Coni yenilmiş, Afganistan’dan kaçıyordu. Kabil size emanet demeye başladılar. Askerimizi, polisimizi ateşe atmayın diye feryatlar yükselirken içeriden, uyanık Batı, ‘büyük devletsiniz vesselam’ deyip alkışlıyordu bizimkileri. Pek hoşumuza gitti. Pazarlıklar filan derken evdeki hesap Taliban’a uymadı. Film gibi oldu, insanlar uçakların önüne atlıyor, tekerine yapışıp havadan yere düşüyor! Herşey mis gibi(!) kontrol altındayken, birkaç gün önce şunlar oldu...

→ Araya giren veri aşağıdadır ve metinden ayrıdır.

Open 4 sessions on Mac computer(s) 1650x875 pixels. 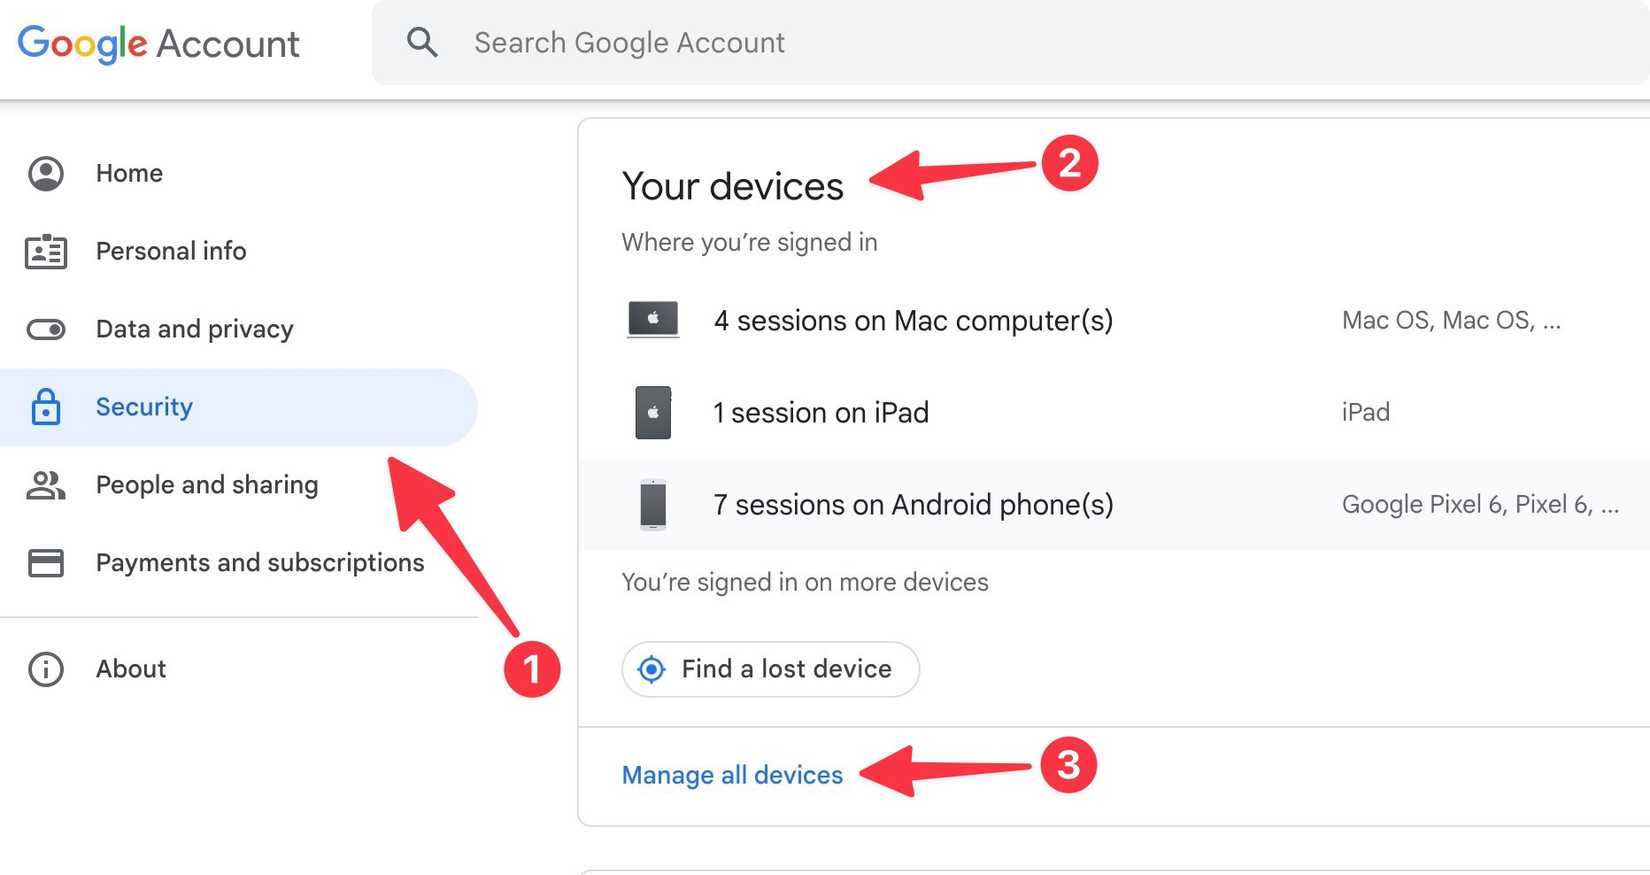(913, 320)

12 Ağustos... Cumhurbaşkanı telefon diplomasisi başlattı. Erdoğan, Afganistan cumhurbaşkanı Eşref Gani ile görüştü, “Afganistan’ın biran evvel hak ettiği barış ve istikrara kavuşması için Türkiye olarak dost ve kardeş Afgan halkının yanında olmayı sürdüreceğiz” dedi.

14 Ağustos... Afganistan cumhurbaşkanı Eşref Gani, halka seslendi: “Cumhurbaşkanı olarak vatanı savunmaya devam edeceğim. Uluslararası ortaklarımız ve siyasi liderlerle görüşmelerim sürüyor. Afgan halkının mülteci durumuna düşmesini engelleyeceğiz.”

15 Ağustos saat 11:00... Milli Savunma Bakanı Hulisi Akar, Afganlar’ın Türkiye’ye giriş için kullandıkları noktaları incelemek için beraberindeki kuvvet komutanları ile İran sınır hattına gitti. Buradan Cumhurbaşkanı ile telefon görüşmesi yaptı. Erdoğan, komutanlara şunları söyledi: “Afganlar konusunda dedikoduya dayalı sıkıntıları sizler bertaraf edeceksiniz. Çünkü, bir yalan terörü Türkiye’de estiriliyor.”

15 Ağustos saat 14:00... Cumhurbaşkanı Erdoğan, İstanbul Tersane Komutanlığı’nda Pakistan MİLGEM Korvet Projesi gemi denize iniş töreninde konuştu bu kez: Giderek yoğunlaşan ve İran üzerinden gelen bir Afgan göçmen dalgası ile karşı karşıyayız! Afganistan’ın istikrarı için her türlü çabayı göstereceğiz.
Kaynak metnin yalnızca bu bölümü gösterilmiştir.